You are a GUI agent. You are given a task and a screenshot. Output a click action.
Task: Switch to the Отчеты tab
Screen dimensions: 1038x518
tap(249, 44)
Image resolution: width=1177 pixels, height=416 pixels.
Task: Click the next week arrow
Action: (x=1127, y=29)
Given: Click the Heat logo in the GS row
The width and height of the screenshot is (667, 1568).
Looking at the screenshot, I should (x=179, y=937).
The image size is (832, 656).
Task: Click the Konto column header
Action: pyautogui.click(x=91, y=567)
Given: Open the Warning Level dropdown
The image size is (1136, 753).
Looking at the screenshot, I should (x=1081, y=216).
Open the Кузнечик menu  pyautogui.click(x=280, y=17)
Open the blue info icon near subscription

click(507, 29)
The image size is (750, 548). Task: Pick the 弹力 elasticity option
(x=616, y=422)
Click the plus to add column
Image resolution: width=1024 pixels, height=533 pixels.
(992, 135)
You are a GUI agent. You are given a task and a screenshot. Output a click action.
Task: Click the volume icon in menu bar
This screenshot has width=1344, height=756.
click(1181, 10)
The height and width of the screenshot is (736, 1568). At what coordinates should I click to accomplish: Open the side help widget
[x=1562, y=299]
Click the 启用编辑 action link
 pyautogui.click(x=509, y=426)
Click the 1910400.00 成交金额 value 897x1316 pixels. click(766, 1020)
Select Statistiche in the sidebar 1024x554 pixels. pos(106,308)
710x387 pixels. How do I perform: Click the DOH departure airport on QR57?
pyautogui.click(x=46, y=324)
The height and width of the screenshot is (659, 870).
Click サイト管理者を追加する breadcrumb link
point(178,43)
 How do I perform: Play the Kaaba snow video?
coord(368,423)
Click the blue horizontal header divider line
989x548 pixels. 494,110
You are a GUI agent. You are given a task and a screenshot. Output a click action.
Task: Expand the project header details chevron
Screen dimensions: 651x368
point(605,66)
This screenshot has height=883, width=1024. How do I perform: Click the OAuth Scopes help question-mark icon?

....

PROBLEM STATEMENT :: Your reply should consist only of the lines from the one containing "710x387 pixels. How" through the last line of the records, each reproduced exactly.

RESULT FOR THIS TASK ::
710x387 pixels. How do I perform: Click the DOH departure airport on QR57?
pyautogui.click(x=46, y=324)
The height and width of the screenshot is (659, 870).
Click サイト管理者を追加する breadcrumb link
point(178,43)
 How do I perform: Play the Kaaba snow video?
coord(368,423)
Click the blue horizontal header divider line
989x548 pixels. 494,110
You are a GUI agent. You are given a task and a screenshot. Output a click action.
Task: Expand the project header details chevron
Screen dimensions: 651x368
point(605,66)
This screenshot has height=883, width=1024. How do I perform: Click the OAuth Scopes help question-mark icon?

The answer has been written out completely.